ATOMIC PSYCHOSIS, 1952

 

Oil on paper. 57½ x 31in. (147.5 x 79.5cm.)

Signed, inscribed and dated on the reverse.

 

Provenance

Sotheby’s studio sale, London, 24th April 1985, lot 551 (as oil on board).  Illustrated in b/w in the catalogue.

With the Pruskin Gallery in 1985.

 

Exhibited

Newlyn, Newlyn Art Gallery, 1961, No. 5.

Exeter, City of Exeter Art Gallery, 1972, No. 16.

Penzance, Newlyn Orion Gallery, 1976, No. 84.

London, Blond Fine Art, 1985, as oil on board, No. 47.

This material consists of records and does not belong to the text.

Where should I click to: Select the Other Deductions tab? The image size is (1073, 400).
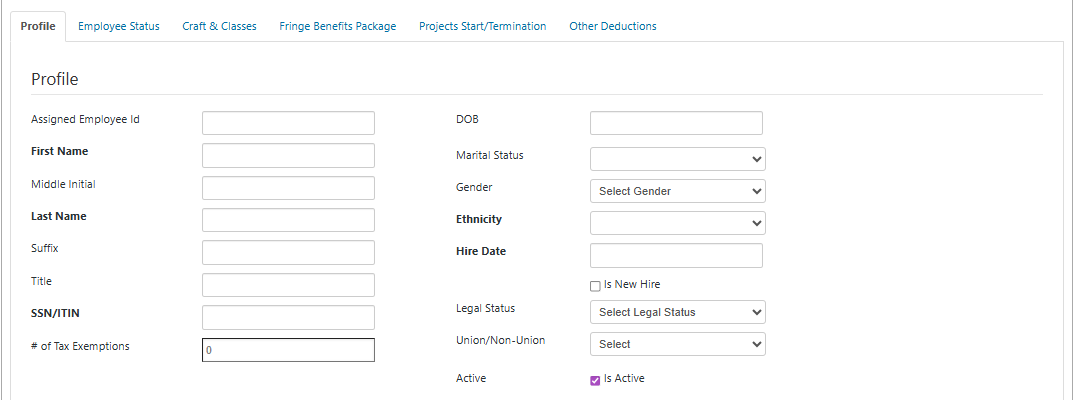point(613,26)
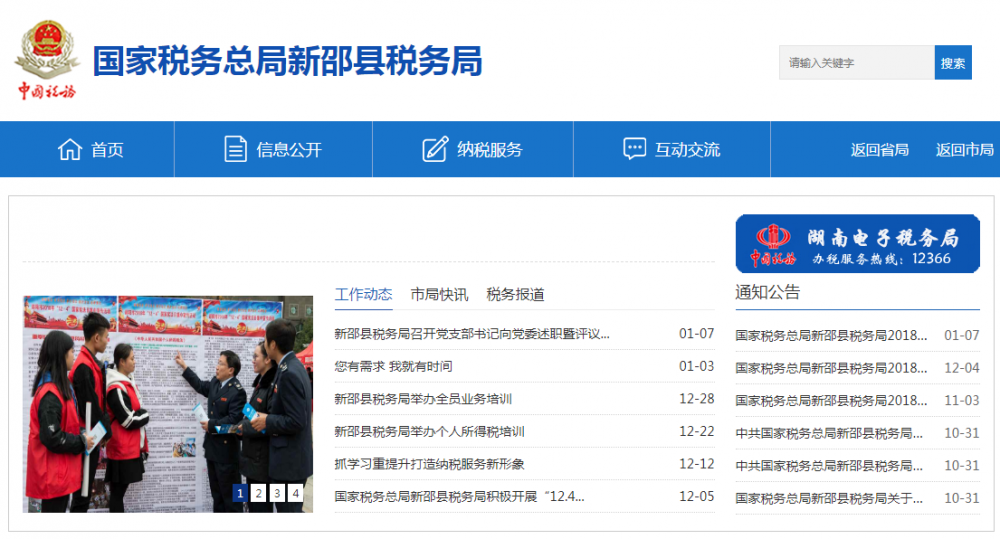Select the 工作动态 tab
Screen dimensions: 1000x539
tap(363, 294)
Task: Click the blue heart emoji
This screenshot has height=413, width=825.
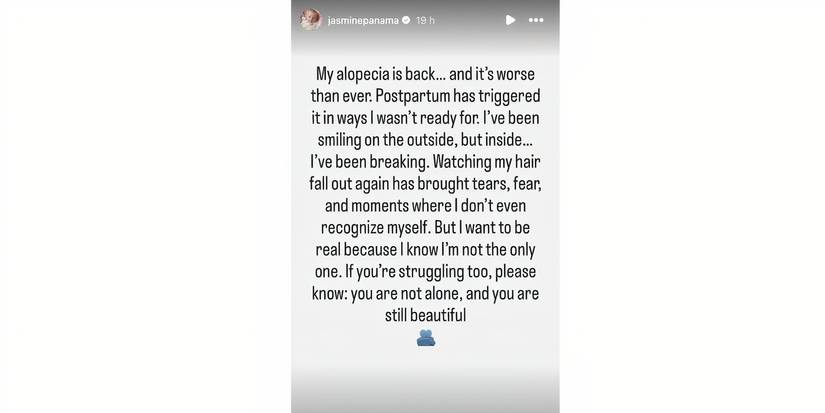Action: [x=425, y=339]
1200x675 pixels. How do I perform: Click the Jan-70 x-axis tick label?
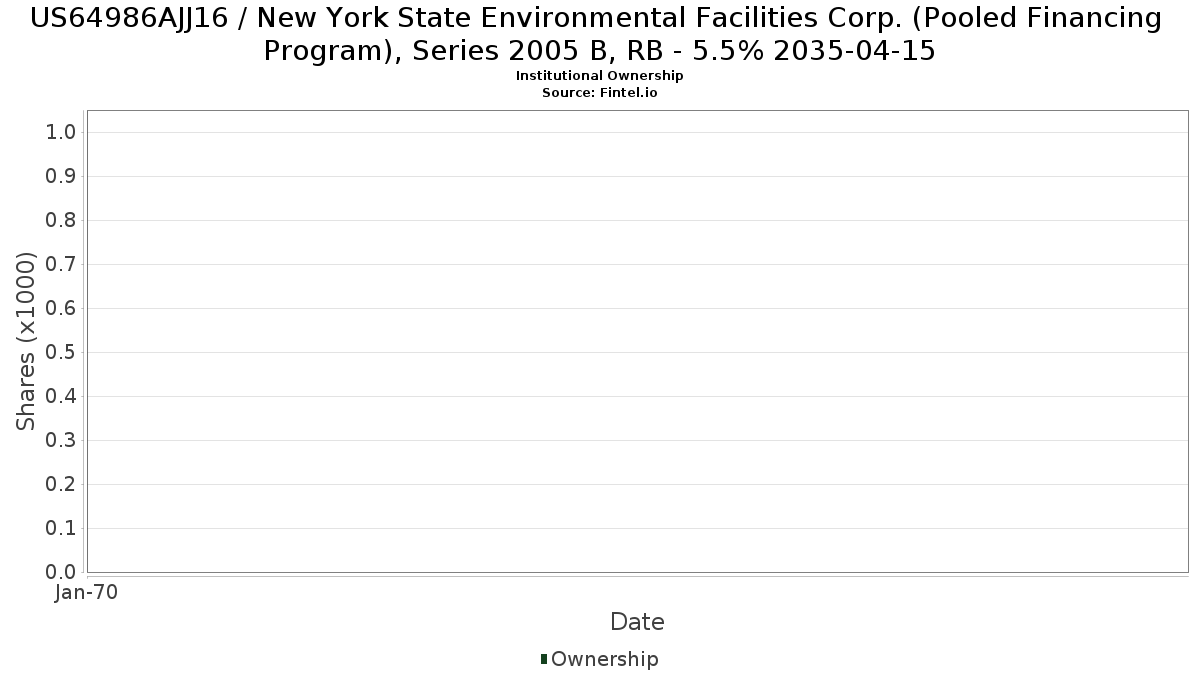click(x=87, y=592)
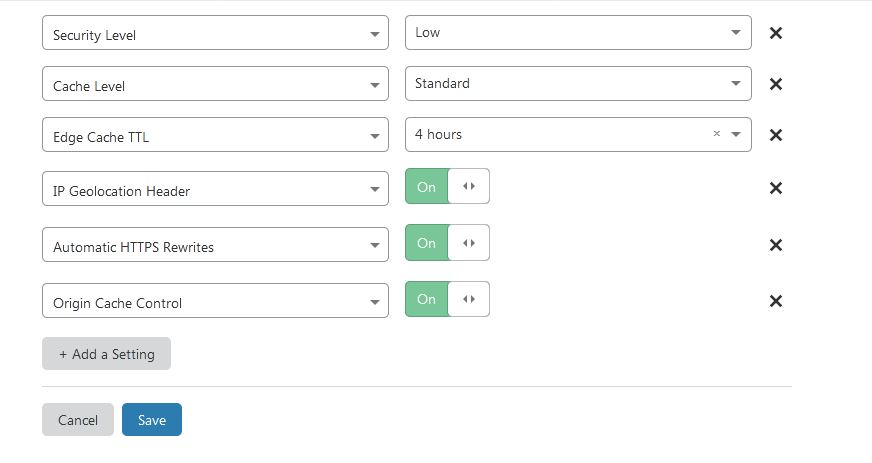Clear the 4 hours TTL value
Screen dimensions: 872x463
[x=716, y=134]
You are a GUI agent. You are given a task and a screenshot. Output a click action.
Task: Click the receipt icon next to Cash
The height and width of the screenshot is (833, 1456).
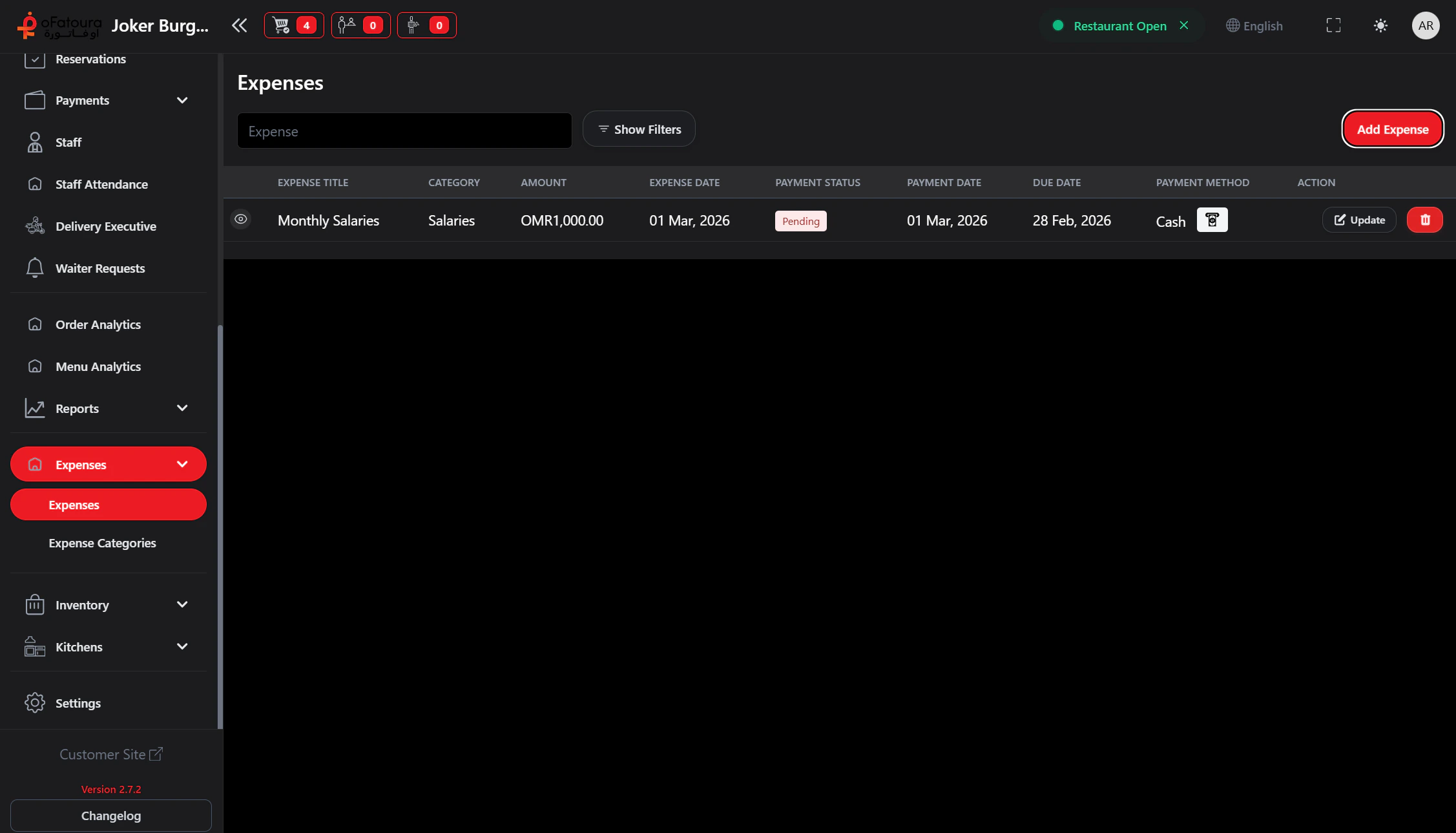tap(1212, 220)
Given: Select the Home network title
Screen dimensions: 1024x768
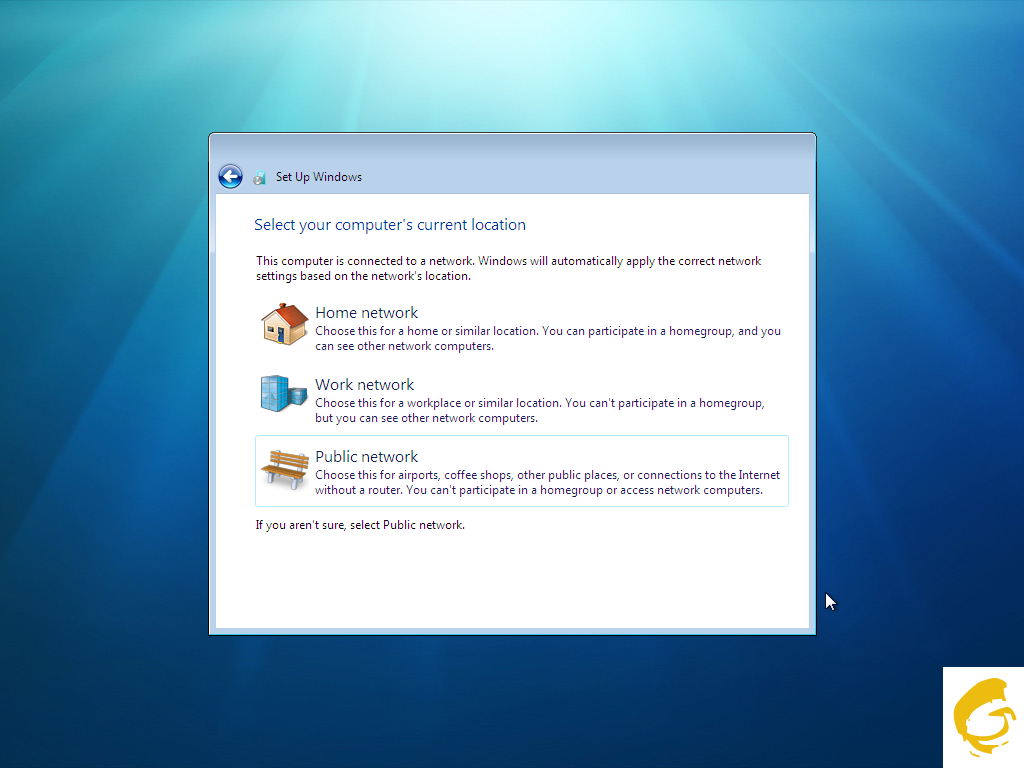Looking at the screenshot, I should [x=366, y=313].
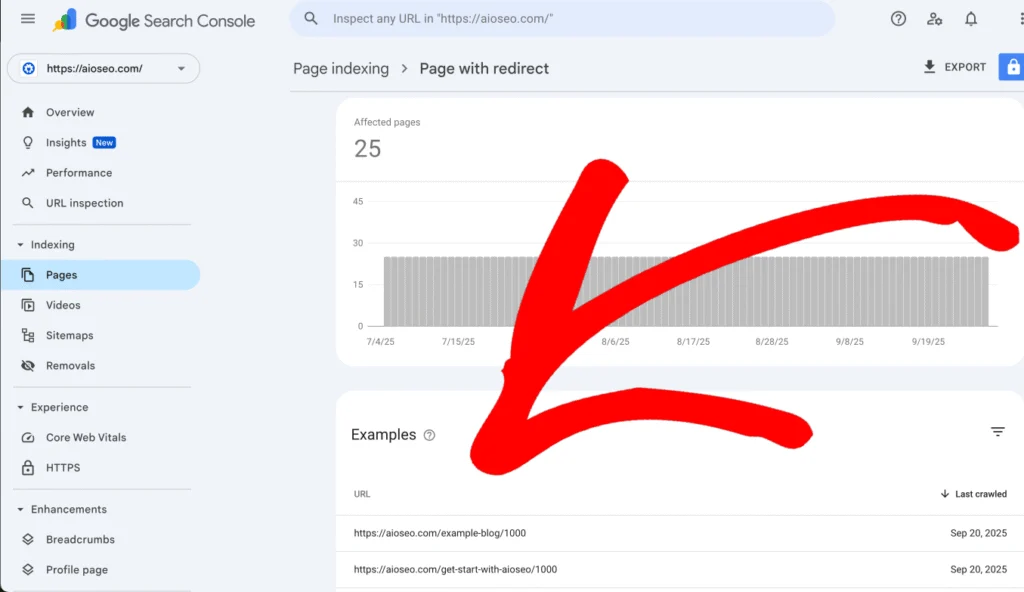The width and height of the screenshot is (1024, 592).
Task: Collapse the Indexing section
Action: [21, 244]
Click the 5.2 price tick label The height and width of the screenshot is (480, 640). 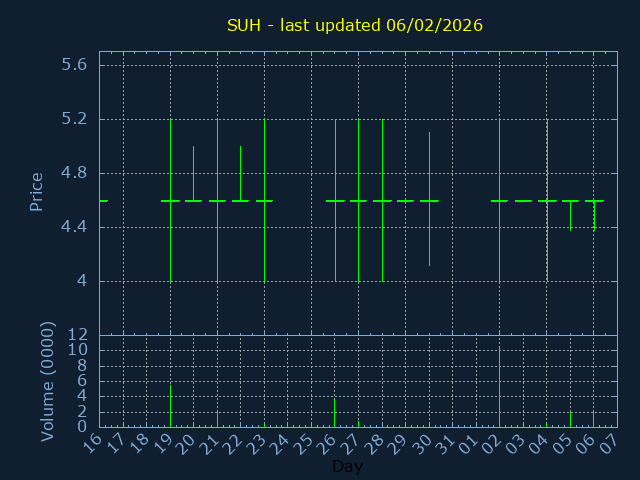pos(74,119)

Canterbury, The Herbert Read Gallery, 1986, No. 100.  Illustrated in colour in the catalogue.

 

According to the Blond, Canterbury and Sotheby’s catalogues, the work has also been exhibited at Bradford, in 1953, No 602. The Bradford exhibition catalogue, however, provides no evidence of this.

 

Painted from a high aerial viewpoint, a triple-layered mushroom cloud billows above an atoll.

 

A nuclear explosion is a catastrophe that remodels the landscape, transforms solid rock into gas and vapour and that renders an idyllic atoll into a poisonous exclusion zone, home of cancers and mutations.

 

Although many of Colquhoun’s paintings deal with the power and force of nature, this is only one of two works (Bikini 1966 is the other) in which those forces are harnessed by Man and used for destructive purposes.  Cold-war fear of nuclear annihilation may have been in her mind around this time, as it was for many.  In 1956 she completed the jacket illustration for The Clothes of God by Alice Buck and Claude Palmer, a work that dealt with the psychological and spiritual difficulties of living with the H-bomb.

 

This work and Bikini (1966) are almost certainly part and counterpart.

 

Reference

Buck, A. and Palmer, C. The Clothes of God: a Treatise on Neo-analytic Psychology.  Peter Owen, 1956.